*Given passage*.
# He is here!!!!!!!!



## ogfabby (Jan 3, 2013)

Sugar Daddy is here!! So exited about the things this guy will bring to my herd!


----------



## Frosty (Feb 13, 2010)

All I can say is WOW, Would ya look at him.


----------



## ksalvagno (Oct 6, 2009)

He sure is a sturdy looking boy!


----------



## ogfabby (Jan 3, 2013)

That pic is him strait out of the carrier after being in it for 10+ hours. First thing he did was started putting on his "cologne"


----------



## TrinityRanch (Mar 26, 2013)

Wow! You are one lucky owner! Sugar Daddy looks so happy


----------



## nancy d (Oct 5, 2007)

He is drop dead gorgeus!


----------



## ogfabby (Jan 3, 2013)

May have to add a "crossroads boer" doe next year....hint, hint.


----------



## caprine crazy (Jun 12, 2012)

Oooh! I like him! Good luck with him. He sure is a beauty!


----------



## lottsagoats (Dec 10, 2012)

Wowza. Very,very nice! Congrats on owning such a magnificient animal!

I love his name, too.


----------



## AmyBoogie (May 20, 2013)

So manly!!
Congrats on finally having him home with you!


----------



## ogfabby (Jan 3, 2013)

He has been one if the most gentle bucks I have ever had. I just love him!!!


----------



## Crossroads Boers (Feb 19, 2011)

Congrats!!!!!!!!!!! How exciting! He is gorgeous.


----------



## nancy d (Oct 5, 2007)

You ARE using him for next kidding season?


----------



## Tenacross (May 26, 2011)

Nice job. Can't wait to see the babies to come.


----------



## Used2bmimi (Oct 3, 2012)

Wow! Just....wow!


----------



## ogfabby (Jan 3, 2013)

nancy d said:


> You ARE using him for next kidding season?


Yes. He will be used next season. He is in with a girlfriend now.


----------



## ogfabby (Jan 3, 2013)

I meant, next seasons kids will be from him.


----------



## mmiller (Apr 3, 2012)

Hes very nice!! Congrats!!


----------



## nchen7 (Feb 25, 2013)

he's a tank!!! what a hunk!


----------



## GTAllen (Jul 22, 2012)

*Data lines*.
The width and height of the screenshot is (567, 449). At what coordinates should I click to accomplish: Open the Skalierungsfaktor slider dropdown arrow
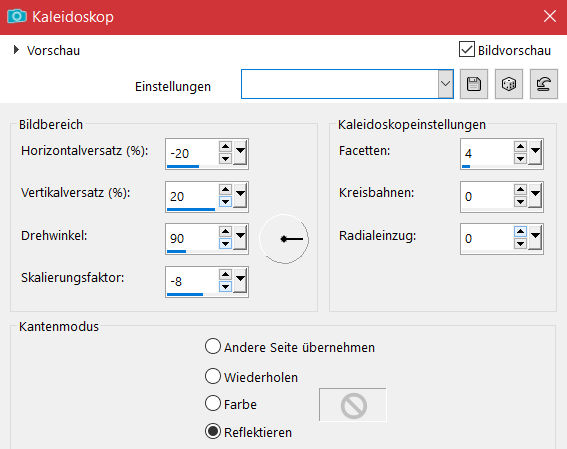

*Stated task 1*.
List every member name in the forum thread about Sugar Daddy whose date beside the name falls in 2012, in the order they first appear.
*Stated task 2*.
Pick up the forum thread about Sugar Daddy from where it stops and continue it.

*Response 1*.
caprine crazy, lottsagoats, Used2bmimi, mmiller, GTAllen

*Response 2*.
Is he from the Mauldin's?


----------



## toth boer goats (Jul 20, 2008)

Very nice


----------



## ogfabby (Jan 3, 2013)

GTAllen said:


> Is he from the Mauldin's?


Yep. That's sugar daddy.  He looks better in person than in pictures. He is a tank!!


----------



## GTAllen (Jul 22, 2012)

ogfabby said:


> Yep. That's sugar daddy.  He looks better in person than in pictures. He is a tank!!


He looks better in your picture than he did on their website. That is why I was asking. I thought you might have gotten a different buck.


----------



## ogfabby (Jan 3, 2013)

No, I went with him. I think he will produce some amazing babies with my does.


----------



## sweetgoats (Oct 18, 2007)

He is just beautiful, and I can only imagine the beautiful babies he will have.

How old is he?


----------



## ogfabby (Jan 3, 2013)

He is 21 months.


----------



## Goatgirl21 (Jan 25, 2013)

ogfabby said:


> Sugar Daddy is here!! So exited about the things this guy will bring to my herd!


He is gorgeous!! Very short and stocky  glad to see this as my 3 month old buckling is short and stocky. Hope he looks as good as your boy!


----------



## ogfabby (Jan 3, 2013)

Yeah. He is a great buck. Don't let the pic fool ya though. He isn't short at all.


----------



## KW Farms (Jun 21, 2008)

Very nice!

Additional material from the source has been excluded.